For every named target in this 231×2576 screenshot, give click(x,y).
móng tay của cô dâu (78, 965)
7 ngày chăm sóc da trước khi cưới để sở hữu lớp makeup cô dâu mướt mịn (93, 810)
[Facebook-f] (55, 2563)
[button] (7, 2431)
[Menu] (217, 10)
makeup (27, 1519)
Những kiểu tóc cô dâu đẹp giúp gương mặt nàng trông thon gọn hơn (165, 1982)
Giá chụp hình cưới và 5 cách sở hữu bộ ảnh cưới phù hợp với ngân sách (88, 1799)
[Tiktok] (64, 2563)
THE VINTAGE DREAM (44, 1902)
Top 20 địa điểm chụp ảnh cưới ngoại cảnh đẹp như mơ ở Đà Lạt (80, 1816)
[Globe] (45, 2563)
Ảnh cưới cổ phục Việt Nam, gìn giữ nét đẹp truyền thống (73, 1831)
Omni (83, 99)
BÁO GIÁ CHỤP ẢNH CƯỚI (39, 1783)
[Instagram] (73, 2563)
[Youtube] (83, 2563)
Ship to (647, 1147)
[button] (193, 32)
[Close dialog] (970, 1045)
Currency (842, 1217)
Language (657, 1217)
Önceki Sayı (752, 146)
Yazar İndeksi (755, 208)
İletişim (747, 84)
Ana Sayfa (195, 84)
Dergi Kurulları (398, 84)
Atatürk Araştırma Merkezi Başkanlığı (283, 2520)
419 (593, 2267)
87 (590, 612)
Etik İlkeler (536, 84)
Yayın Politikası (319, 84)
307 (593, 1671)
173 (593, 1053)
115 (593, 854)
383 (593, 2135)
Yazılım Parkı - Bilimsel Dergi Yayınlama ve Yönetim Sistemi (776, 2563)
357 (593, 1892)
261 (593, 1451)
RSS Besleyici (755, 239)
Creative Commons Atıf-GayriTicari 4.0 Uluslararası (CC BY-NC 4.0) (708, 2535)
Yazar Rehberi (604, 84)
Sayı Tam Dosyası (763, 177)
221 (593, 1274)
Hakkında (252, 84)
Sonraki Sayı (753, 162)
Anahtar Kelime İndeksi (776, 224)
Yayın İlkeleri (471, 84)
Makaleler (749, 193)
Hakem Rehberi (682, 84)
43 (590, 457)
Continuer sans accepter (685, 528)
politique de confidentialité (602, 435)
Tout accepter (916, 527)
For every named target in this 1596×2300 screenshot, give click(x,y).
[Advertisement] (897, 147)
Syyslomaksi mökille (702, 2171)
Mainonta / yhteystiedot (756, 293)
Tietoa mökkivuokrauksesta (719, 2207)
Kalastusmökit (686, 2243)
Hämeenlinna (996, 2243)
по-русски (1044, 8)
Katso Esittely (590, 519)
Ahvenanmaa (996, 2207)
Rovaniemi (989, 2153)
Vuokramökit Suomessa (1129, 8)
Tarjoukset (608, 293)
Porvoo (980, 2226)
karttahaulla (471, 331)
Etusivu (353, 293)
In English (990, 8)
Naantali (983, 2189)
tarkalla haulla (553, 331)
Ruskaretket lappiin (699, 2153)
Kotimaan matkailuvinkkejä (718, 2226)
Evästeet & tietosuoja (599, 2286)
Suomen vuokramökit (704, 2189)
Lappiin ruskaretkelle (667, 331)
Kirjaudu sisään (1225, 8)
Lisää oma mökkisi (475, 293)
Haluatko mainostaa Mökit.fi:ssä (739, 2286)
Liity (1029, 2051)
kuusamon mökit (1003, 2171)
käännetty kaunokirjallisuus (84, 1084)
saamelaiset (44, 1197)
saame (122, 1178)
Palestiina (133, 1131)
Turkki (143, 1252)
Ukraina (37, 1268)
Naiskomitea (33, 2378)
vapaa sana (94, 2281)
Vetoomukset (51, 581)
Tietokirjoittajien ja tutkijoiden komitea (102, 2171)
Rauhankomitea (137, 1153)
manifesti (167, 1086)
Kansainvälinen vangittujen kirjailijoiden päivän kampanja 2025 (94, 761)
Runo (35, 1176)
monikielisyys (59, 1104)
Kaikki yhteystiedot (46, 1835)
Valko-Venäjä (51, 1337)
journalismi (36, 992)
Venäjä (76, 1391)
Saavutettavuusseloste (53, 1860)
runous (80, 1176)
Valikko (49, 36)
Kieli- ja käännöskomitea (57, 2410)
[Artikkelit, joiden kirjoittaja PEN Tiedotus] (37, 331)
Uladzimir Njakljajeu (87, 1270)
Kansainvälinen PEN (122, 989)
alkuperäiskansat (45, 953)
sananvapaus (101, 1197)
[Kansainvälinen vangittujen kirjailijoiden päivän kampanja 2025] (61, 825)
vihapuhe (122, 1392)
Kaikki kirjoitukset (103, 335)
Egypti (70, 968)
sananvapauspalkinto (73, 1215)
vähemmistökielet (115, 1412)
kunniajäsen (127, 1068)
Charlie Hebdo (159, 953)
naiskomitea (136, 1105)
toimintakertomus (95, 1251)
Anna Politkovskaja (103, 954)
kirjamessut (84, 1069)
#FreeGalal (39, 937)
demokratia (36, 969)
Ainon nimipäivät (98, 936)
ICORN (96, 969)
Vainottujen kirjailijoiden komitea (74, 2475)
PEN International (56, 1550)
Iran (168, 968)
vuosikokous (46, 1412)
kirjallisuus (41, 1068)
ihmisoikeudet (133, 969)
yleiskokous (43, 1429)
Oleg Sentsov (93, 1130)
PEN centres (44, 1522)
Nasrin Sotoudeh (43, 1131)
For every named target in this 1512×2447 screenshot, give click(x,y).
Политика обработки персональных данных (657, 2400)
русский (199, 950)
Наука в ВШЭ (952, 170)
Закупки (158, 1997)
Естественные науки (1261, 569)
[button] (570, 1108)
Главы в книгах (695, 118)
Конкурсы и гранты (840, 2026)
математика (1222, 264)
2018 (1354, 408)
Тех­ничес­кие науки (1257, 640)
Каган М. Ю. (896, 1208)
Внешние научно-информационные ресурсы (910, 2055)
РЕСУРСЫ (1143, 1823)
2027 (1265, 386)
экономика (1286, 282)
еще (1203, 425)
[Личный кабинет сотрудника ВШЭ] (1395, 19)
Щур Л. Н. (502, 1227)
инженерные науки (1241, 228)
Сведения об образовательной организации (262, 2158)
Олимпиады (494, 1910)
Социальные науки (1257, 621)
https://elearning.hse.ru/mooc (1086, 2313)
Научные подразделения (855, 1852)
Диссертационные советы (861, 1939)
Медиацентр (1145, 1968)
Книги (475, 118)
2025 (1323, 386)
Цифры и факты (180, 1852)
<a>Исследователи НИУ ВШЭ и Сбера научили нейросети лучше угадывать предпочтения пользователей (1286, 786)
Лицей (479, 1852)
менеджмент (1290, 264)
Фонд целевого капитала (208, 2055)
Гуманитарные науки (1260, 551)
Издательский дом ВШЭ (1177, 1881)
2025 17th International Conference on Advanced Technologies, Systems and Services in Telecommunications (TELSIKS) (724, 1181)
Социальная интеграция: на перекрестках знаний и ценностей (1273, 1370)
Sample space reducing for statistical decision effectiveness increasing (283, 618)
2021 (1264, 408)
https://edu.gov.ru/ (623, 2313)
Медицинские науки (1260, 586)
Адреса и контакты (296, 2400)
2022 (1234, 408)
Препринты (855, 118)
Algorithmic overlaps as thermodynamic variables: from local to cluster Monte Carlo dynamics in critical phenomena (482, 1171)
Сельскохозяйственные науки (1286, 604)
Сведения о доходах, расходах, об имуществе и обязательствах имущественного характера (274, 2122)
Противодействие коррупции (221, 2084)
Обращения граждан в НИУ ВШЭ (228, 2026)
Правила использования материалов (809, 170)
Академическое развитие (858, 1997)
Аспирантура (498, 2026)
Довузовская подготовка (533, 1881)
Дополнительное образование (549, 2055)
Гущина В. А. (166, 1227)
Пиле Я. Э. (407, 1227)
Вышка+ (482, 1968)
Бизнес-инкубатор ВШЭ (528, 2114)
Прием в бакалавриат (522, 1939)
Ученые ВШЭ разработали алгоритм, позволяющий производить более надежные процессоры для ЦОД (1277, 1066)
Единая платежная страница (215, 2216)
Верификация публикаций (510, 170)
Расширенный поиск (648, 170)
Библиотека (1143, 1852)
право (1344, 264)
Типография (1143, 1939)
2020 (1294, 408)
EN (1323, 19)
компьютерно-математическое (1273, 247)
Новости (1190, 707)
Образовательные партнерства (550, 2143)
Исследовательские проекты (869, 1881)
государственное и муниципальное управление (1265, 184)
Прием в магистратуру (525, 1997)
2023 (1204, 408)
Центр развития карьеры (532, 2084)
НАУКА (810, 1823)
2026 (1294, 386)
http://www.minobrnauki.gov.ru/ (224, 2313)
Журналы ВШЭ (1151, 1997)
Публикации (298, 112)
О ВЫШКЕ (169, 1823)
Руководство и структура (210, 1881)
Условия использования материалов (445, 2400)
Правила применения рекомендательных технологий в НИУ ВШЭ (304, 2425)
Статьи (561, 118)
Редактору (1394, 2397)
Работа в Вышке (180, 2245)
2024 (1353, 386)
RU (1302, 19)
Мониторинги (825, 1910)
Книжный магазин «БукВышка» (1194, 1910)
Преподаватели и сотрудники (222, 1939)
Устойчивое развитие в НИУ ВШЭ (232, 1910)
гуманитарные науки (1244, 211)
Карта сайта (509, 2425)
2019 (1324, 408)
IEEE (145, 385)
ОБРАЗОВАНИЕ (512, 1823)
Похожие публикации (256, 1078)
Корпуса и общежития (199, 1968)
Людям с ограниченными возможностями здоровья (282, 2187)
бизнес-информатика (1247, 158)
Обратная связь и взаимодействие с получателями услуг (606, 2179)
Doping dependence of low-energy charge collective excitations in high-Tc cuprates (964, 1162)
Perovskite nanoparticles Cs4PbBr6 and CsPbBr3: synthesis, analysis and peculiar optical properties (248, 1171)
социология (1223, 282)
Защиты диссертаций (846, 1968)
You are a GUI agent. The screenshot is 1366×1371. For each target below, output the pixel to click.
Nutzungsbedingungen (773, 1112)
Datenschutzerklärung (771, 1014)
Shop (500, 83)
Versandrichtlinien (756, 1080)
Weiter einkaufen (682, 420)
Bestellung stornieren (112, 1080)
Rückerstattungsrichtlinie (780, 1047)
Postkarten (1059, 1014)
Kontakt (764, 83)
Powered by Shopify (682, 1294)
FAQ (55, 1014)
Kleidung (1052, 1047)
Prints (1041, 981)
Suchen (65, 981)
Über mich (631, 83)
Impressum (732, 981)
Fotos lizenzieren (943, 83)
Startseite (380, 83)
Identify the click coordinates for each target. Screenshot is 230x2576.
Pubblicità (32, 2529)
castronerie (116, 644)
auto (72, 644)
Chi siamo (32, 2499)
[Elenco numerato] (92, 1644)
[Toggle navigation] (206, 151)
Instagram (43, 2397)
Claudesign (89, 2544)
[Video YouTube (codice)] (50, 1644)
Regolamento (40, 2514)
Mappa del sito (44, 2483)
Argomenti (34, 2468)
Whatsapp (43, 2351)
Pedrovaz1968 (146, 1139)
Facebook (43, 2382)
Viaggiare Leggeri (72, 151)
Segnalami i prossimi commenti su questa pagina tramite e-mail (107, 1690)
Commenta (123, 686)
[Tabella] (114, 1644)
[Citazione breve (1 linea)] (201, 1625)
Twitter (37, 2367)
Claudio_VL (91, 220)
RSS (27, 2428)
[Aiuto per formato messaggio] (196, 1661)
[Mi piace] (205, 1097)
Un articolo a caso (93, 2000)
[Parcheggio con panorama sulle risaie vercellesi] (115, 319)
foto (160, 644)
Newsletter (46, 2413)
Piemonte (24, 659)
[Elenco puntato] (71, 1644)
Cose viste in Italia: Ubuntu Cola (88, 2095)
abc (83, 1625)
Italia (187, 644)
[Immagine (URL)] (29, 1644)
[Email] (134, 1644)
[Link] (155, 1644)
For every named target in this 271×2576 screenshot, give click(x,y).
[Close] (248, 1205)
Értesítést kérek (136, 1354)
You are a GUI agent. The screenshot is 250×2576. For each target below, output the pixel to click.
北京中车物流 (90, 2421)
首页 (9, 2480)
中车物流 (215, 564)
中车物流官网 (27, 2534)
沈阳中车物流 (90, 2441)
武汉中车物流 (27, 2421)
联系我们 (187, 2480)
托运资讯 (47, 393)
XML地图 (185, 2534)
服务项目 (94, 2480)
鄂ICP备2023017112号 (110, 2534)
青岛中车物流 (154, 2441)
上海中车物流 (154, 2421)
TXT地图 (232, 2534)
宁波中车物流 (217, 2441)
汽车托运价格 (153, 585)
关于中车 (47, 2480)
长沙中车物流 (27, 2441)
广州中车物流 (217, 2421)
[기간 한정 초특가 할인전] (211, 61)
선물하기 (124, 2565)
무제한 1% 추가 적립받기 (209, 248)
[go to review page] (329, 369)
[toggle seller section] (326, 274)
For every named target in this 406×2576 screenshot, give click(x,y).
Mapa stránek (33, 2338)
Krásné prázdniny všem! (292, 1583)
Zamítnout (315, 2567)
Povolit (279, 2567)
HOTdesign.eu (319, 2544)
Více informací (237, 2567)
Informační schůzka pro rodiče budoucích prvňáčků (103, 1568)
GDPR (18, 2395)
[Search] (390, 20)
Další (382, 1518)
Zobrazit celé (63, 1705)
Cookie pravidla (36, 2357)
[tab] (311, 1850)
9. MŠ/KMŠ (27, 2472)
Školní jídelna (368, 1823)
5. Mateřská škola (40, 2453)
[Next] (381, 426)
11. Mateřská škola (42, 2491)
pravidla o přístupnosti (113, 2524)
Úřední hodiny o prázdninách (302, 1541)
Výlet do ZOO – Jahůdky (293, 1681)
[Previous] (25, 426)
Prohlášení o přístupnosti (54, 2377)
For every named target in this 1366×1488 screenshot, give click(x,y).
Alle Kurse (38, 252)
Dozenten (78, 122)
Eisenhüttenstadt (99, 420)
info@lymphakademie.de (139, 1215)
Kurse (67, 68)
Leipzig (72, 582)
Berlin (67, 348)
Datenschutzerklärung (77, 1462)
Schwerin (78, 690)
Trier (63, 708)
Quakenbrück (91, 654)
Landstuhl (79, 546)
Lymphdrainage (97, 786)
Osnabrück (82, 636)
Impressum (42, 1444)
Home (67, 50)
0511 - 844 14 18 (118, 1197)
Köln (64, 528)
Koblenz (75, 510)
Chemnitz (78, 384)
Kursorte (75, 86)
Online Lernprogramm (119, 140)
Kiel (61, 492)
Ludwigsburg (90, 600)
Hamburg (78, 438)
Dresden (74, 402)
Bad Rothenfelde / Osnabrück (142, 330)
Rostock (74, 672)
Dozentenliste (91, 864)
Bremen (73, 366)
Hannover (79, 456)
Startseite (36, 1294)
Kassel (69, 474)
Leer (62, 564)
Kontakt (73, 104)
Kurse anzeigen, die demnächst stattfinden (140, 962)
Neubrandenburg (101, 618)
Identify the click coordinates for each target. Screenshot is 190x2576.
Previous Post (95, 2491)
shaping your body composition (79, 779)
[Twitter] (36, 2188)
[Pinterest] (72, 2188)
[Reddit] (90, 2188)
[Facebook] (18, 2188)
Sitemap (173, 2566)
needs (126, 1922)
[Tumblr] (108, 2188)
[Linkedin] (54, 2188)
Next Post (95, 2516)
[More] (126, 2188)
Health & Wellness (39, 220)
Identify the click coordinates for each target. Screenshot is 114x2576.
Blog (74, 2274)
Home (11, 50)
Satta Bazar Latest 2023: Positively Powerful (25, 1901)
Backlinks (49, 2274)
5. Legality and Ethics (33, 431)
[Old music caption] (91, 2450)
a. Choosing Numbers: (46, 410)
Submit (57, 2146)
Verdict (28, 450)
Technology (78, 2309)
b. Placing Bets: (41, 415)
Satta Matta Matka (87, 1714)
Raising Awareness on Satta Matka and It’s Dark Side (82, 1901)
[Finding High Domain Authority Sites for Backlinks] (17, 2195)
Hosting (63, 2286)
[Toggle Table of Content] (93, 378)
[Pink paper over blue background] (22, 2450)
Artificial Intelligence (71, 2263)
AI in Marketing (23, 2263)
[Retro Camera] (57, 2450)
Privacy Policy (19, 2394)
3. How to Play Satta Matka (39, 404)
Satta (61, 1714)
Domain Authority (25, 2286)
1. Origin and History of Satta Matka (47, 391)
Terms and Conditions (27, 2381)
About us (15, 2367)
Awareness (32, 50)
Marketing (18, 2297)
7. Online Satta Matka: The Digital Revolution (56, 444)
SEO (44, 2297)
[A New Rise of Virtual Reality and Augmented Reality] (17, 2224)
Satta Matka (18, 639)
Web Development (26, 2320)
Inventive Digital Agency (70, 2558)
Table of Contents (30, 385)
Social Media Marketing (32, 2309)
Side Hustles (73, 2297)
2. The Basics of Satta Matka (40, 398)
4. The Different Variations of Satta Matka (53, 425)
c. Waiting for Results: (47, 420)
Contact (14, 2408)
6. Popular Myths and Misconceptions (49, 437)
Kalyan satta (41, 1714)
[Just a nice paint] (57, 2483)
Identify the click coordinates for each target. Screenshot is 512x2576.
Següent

#### [Task details]
Using the data above, transcribe the lines that run from the line with "Публикации (298, 112)" to the line with "Screenshot is 230x2576.", both ends kept, and output nothing else.

#### [Task result]
Публикации (298, 112)
О ВЫШКЕ (169, 1823)
Руководство и структура (210, 1881)
Условия использования материалов (445, 2400)
Правила применения рекомендательных технологий в НИУ ВШЭ (304, 2425)
Статьи (561, 118)
Редактору (1394, 2397)
Работа в Вышке (180, 2245)
2024 (1353, 386)
RU (1302, 19)
Мониторинги (825, 1910)
Книжный магазин «БукВышка» (1194, 1910)
Преподаватели и сотрудники (222, 1939)
Устойчивое развитие в НИУ ВШЭ (232, 1910)
гуманитарные науки (1244, 211)
Карта сайта (509, 2425)
2019 (1324, 408)
IEEE (145, 385)
ОБРАЗОВАНИЕ (512, 1823)
Похожие публикации (256, 1078)
Корпуса и общежития (199, 1968)
Людям с ограниченными возможностями здоровья (282, 2187)
бизнес-информатика (1247, 158)
Обратная связь и взаимодействие с получателями услуг (606, 2179)
Doping dependence of low-energy charge collective excitations in high-Tc cuprates (964, 1162)
Perovskite nanoparticles Cs4PbBr6 and CsPbBr3: synthesis, analysis and peculiar optical properties (248, 1171)
социология (1223, 282)
Защиты диссертаций (846, 1968)
You are a GUI agent. The screenshot is 1366×1371. For each target below, output the pixel to click.
Nutzungsbedingungen (773, 1112)
Datenschutzerklärung (771, 1014)
Shop (500, 83)
Versandrichtlinien (756, 1080)
Weiter einkaufen (682, 420)
Bestellung stornieren (112, 1080)
Rückerstattungsrichtlinie (780, 1047)
Postkarten (1059, 1014)
Kontakt (764, 83)
Powered by Shopify (682, 1294)
FAQ (55, 1014)
Kleidung (1052, 1047)
Prints (1041, 981)
Suchen (65, 981)
Über mich (631, 83)
Impressum (732, 981)
Fotos lizenzieren (943, 83)
Startseite (380, 83)
Identify the click coordinates for each target. Screenshot is 230x2576.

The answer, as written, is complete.